══ Der Textauszug
Anders sieht es dagegen bei dem ehemaligen CDU-Kreischef Wolfgang Kühnel aus. Gegen diesen wird seit Ende 2018 wieder juristisch ermittelt, nachdem sein Strafverfahren zunächst vorläufig eingestellt worden war. Der heute 65-Jährige hat bis heute sowohl bei der Polizei geschwiegen als auch als Zeuge beim Prozess gegen Gebhardt und im Landtagsuntersuchungsausschuss die Aussage verweigert.

Kühnel war nachweislich einer der Zuträger Gebhardts, der Briefwahlunterlagen aus dem Rathaus geholt hat. Laut Gebhardt hat Kühnel ihm einen Ordner mit Unterschriften von Nichtwählern als Grundlage der Fälschungen gegeben.

In den vergangenen fünf Jahren kamen scheibchenweise immer neue Details zu dem Wahlskandal ans Tageslicht, so dass selbst hartgesottene CDU-Anhänger ins Grübeln kamen. Einer von ihnen war der Osterburger Bürgermeister Nico Schulz, der mittlerweile kurz vor dem Rausschmiss aus der Partei steht, obwohl er bei der Kommunalwahl 2014 das Zugpferd der Partei war. Bei der Kreistagswahl erhielt der ehemalige Landtagsabgeordnete 4941 Stimmen – kein CDU-Kandidat war erfolgreicher.

Am 26. Mai wird Nico Schulz nun mit einer ganz eigenen Mannschaft, nämlich der von „Pro Altmark“, ins Rennen um die Kreistagsmandate gehen. Der 45-Jährige wollte 2017 die Stendaler CDU reformieren und trat mit dem Anspruch zur Wahl als Kreisvorsitzender an, mit voller Transparenz den Wahlskandal hinter der Partei lassen zu wollen. Bei der Wahl fiel er durch und so wurde bei der CDU weiter gewurschtelt.

Als Nico Schulz Ende des vergangenen Jahres zusammen mit dem Seehäuser Bürgermeister Rüdiger Kloth seine eigenen Kreistagsliste ankündigte, da wurde von der Partei scharf zurückgeschossen. Nico Schulz habe jahrelang sein Mitgliedsbeiträge nicht vollständig entrichtet, hieß es.
════
▸ Die Aufgaben
1) Nenn alle Personen, die im Text zum Wahlskandal mit Namen vorkommen.
2) Beantworte mit Hilfe des Textes zum Wahlskandal:
(a) Seit wann wird gegen Wolfgang Kühnel wieder ermittelt?
(b) Wie viele Stimmen bekam Nico Schulz bei der Kreistagswahl?
(c) Mit welcher Mannschaft geht Nico Schulz am 26. Mai ins Rennen?
══ Vorgegebene Zeilen
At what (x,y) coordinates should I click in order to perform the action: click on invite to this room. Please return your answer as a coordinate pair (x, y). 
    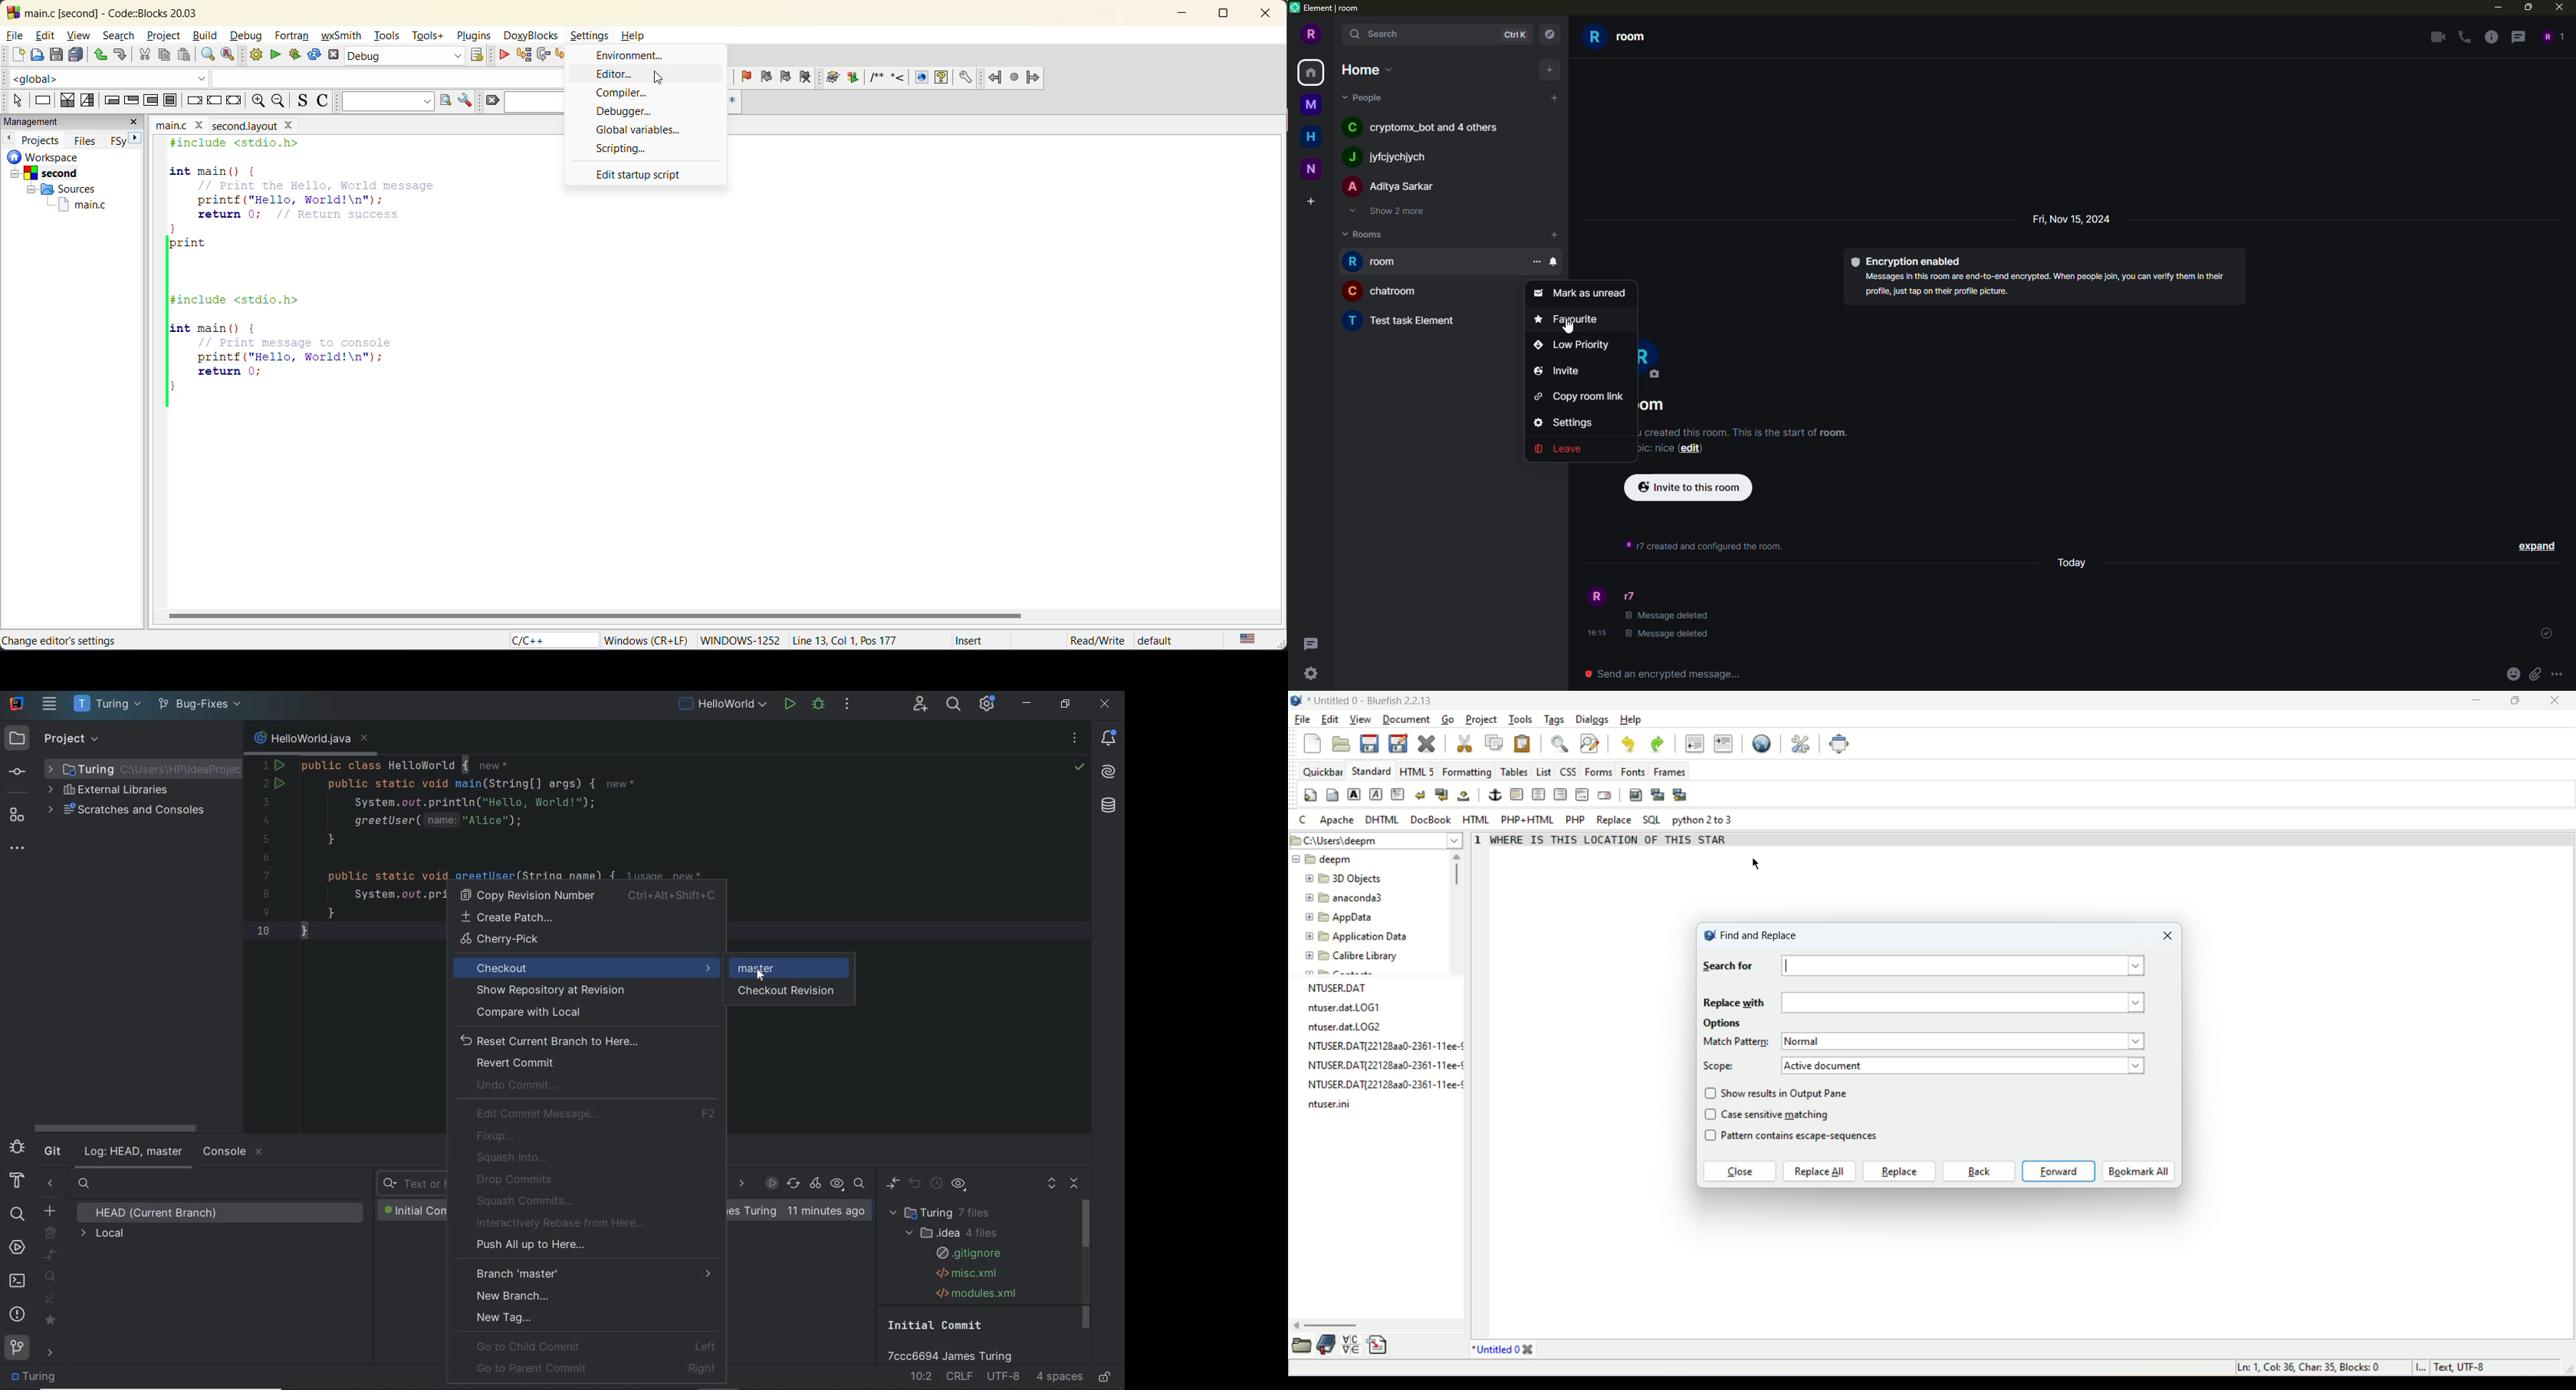
    Looking at the image, I should click on (1688, 487).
════
▸ Die Lösungen
1) Wolfgang Kühnel, Gebhardt, Nico Schulz, Rüdiger Kloth

2)
(a) Seit Ende 2018.
(b) 4941 Stimmen.
(c) Mit der von „Pro Altmark“.